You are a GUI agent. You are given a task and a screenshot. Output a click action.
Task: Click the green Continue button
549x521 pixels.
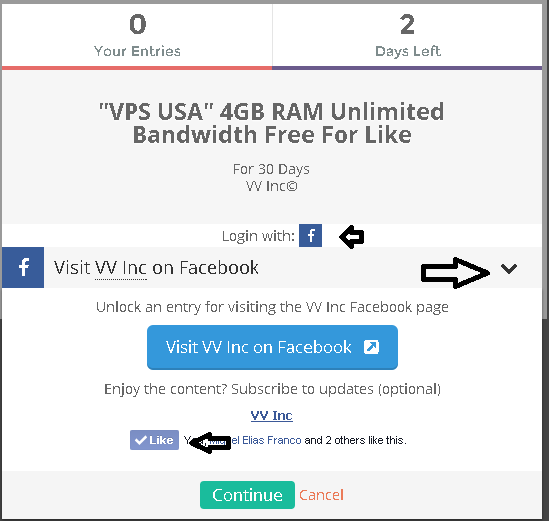point(247,495)
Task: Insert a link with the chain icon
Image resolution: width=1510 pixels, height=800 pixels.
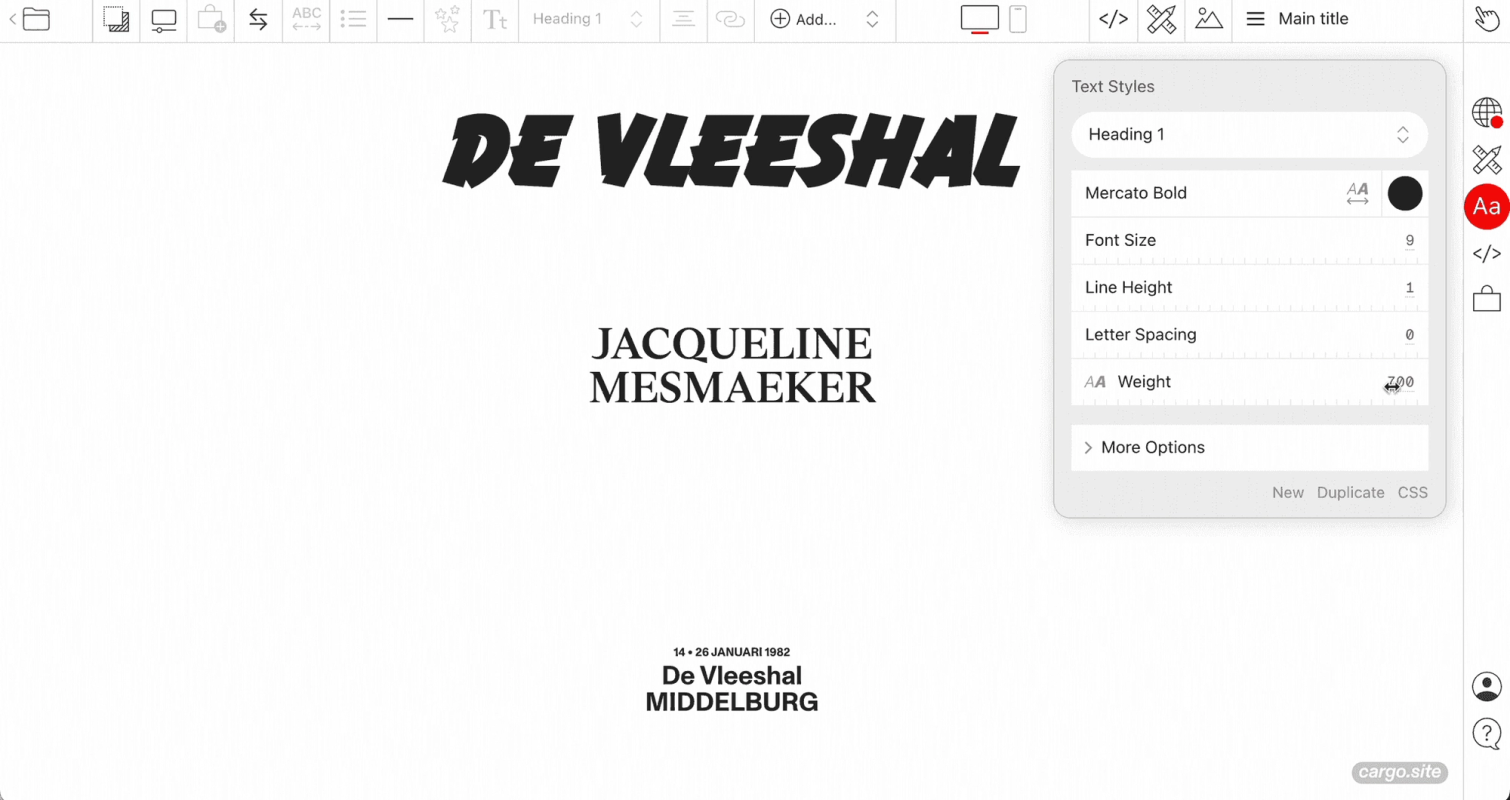Action: point(731,19)
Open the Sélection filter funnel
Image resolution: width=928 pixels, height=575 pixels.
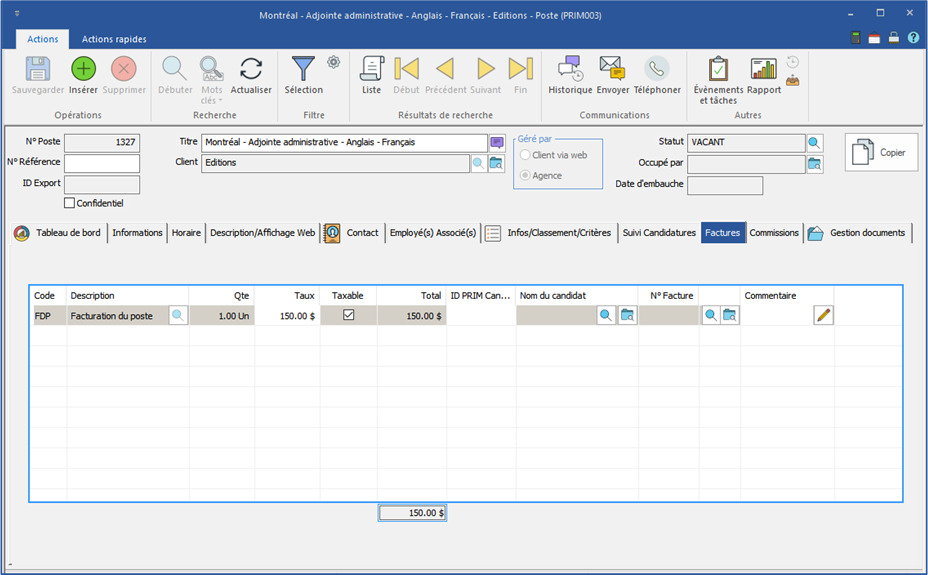point(303,69)
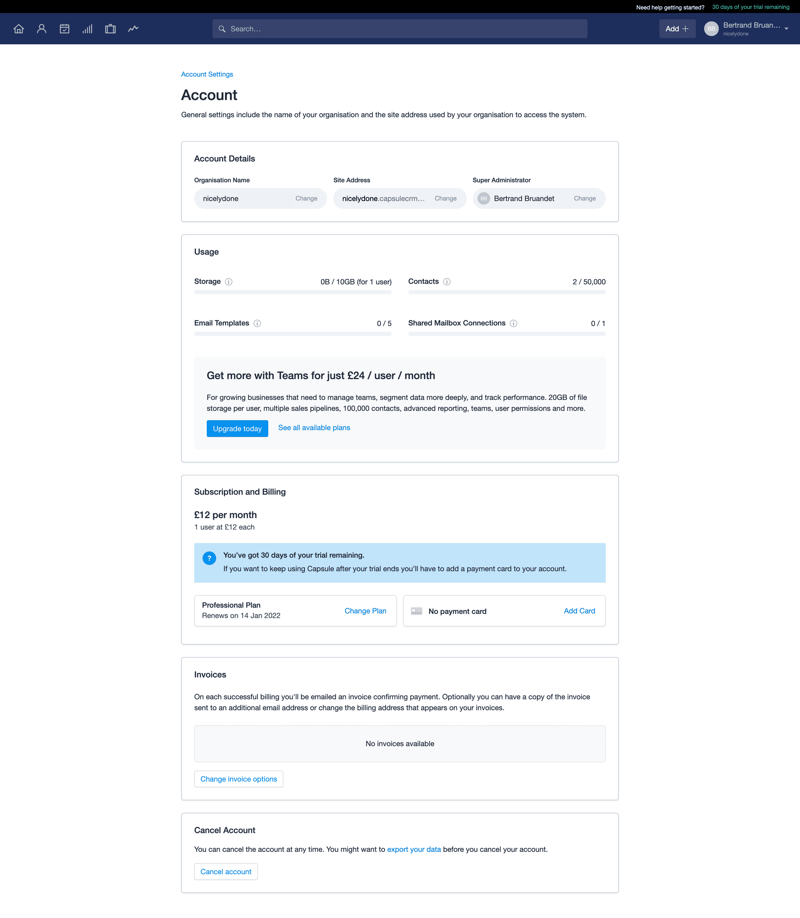This screenshot has width=800, height=918.
Task: Click the Contacts info tooltip icon
Action: (448, 281)
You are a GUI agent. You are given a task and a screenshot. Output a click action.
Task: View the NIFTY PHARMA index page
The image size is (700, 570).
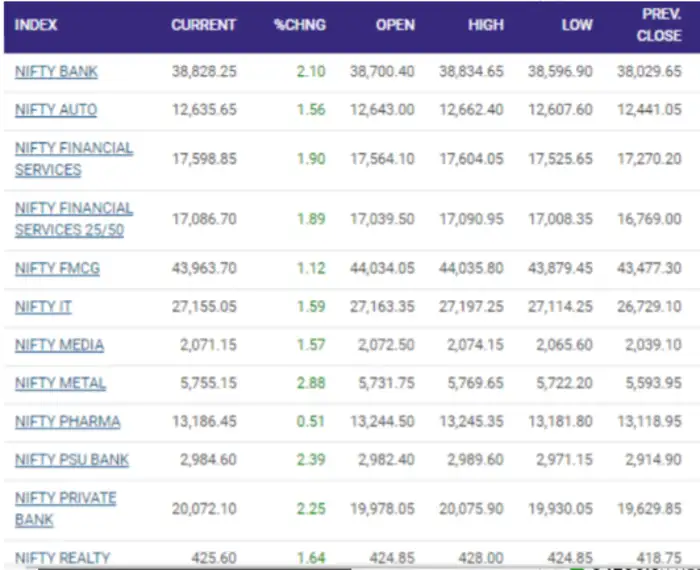point(67,422)
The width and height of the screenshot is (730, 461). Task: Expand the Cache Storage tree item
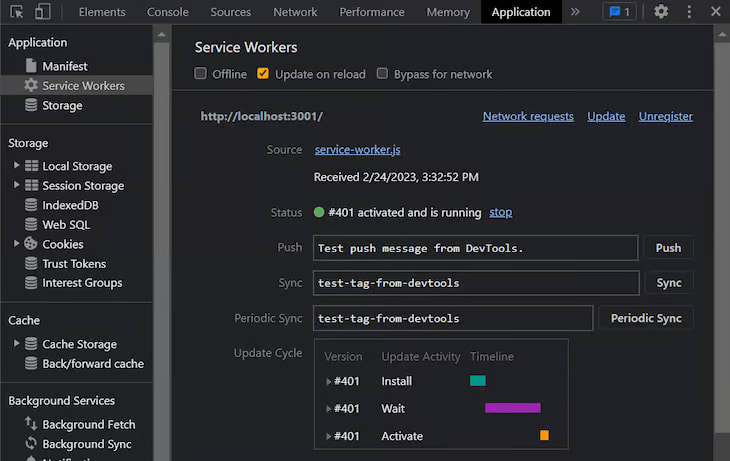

WORK INSTRUCTION
Give the lines from the one containing "Open the Sélection filter funnel" through the final line of the material again, exactly and in full, but without pictures.

WRITTEN ANSWER
Open the Sélection filter funnel
Image resolution: width=928 pixels, height=575 pixels.
point(303,69)
This screenshot has width=800, height=918.
Task: Click the Contacts info tooltip icon
Action: (448, 281)
You are a GUI agent. You are given a task and a screenshot. Output a click action.
Task: View the NIFTY PHARMA index page
The image size is (700, 570).
point(67,422)
The width and height of the screenshot is (730, 461). Task: Expand the Cache Storage tree item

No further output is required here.